### EXERCISE
The answer must be a single number: how many lines in the entries hold the string "will".

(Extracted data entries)
┌──

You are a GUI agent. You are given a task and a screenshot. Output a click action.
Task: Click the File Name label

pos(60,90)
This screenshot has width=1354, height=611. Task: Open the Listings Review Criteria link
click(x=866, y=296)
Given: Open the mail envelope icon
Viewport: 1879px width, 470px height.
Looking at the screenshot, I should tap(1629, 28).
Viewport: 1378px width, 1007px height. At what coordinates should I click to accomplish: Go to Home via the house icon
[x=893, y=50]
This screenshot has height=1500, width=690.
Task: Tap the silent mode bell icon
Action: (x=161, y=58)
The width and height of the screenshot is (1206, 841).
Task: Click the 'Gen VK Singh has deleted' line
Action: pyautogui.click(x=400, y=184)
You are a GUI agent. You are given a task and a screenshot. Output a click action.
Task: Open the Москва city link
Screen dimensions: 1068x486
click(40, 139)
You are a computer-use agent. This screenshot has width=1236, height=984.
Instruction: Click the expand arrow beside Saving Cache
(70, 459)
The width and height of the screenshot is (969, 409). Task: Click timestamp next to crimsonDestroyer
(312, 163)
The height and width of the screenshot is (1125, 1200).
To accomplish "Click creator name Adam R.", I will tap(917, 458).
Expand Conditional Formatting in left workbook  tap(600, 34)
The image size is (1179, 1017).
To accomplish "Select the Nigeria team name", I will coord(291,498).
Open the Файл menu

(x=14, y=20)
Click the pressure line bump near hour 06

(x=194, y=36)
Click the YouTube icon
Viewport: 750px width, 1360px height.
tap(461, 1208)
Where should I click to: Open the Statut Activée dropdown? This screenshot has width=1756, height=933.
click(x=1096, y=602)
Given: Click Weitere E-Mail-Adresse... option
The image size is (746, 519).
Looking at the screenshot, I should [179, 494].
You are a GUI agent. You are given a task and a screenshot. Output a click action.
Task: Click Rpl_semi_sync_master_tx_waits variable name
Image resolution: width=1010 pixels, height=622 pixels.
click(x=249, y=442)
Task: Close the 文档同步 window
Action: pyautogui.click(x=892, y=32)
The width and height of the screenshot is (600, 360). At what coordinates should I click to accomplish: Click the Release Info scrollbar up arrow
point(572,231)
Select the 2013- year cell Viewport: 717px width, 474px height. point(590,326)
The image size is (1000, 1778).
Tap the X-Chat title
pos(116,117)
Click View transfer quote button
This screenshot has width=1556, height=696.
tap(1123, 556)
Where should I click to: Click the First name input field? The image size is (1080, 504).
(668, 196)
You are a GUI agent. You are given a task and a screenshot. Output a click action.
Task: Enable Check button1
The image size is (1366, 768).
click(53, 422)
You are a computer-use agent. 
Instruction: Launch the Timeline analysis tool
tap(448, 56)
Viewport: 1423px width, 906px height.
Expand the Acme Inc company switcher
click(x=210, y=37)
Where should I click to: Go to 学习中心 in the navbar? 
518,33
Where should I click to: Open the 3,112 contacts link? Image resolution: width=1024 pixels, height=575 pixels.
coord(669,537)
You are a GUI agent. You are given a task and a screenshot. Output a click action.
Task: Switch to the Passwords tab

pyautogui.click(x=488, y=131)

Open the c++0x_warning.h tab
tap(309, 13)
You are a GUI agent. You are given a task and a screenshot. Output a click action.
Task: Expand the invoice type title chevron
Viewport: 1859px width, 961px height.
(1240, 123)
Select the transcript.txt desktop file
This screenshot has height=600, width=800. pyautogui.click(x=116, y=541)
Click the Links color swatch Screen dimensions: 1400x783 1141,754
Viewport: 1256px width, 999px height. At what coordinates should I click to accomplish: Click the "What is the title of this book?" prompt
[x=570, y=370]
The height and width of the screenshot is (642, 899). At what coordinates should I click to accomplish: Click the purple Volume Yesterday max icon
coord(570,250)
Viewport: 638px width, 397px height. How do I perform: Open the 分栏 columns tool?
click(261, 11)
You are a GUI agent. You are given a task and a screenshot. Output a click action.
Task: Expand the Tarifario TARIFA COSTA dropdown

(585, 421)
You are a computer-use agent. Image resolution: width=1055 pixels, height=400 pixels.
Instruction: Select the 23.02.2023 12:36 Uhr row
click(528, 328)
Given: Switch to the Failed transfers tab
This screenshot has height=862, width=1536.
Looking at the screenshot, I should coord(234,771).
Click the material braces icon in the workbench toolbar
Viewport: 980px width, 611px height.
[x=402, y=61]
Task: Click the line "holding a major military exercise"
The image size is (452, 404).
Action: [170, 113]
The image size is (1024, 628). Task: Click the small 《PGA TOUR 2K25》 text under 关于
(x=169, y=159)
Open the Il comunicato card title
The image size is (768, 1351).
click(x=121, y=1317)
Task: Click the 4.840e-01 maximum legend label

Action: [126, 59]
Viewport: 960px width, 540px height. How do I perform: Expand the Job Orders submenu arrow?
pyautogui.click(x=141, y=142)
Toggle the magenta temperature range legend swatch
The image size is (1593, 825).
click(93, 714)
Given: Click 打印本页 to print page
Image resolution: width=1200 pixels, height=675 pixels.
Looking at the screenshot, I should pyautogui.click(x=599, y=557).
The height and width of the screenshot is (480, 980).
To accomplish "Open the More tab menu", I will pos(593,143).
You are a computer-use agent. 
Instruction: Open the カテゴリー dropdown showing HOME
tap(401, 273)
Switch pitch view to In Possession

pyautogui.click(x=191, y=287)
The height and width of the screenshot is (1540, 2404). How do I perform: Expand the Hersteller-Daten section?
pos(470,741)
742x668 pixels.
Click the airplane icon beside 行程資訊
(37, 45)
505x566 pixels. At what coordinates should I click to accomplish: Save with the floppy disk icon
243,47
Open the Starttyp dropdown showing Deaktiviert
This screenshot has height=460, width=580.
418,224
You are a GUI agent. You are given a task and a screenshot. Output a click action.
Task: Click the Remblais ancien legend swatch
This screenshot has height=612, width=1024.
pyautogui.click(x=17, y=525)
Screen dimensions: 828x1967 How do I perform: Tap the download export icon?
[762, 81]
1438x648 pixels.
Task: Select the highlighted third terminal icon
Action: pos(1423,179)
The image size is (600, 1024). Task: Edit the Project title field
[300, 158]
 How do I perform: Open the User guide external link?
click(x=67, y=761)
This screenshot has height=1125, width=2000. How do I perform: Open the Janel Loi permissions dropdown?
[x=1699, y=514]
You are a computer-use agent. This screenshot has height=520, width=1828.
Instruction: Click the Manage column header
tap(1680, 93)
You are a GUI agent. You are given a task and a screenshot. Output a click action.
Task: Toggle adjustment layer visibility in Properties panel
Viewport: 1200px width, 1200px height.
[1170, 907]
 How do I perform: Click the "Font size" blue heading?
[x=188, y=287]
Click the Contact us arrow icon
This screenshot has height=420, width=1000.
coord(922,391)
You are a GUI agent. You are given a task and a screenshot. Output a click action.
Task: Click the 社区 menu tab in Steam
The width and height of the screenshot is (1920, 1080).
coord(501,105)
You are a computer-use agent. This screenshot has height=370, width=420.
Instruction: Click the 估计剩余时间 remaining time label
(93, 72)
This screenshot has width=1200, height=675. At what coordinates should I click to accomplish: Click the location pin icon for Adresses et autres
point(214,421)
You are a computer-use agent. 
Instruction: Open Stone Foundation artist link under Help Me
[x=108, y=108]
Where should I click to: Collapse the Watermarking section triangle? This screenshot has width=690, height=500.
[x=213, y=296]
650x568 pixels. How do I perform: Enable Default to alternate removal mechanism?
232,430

└──

### EXPECTED OUTPUT
3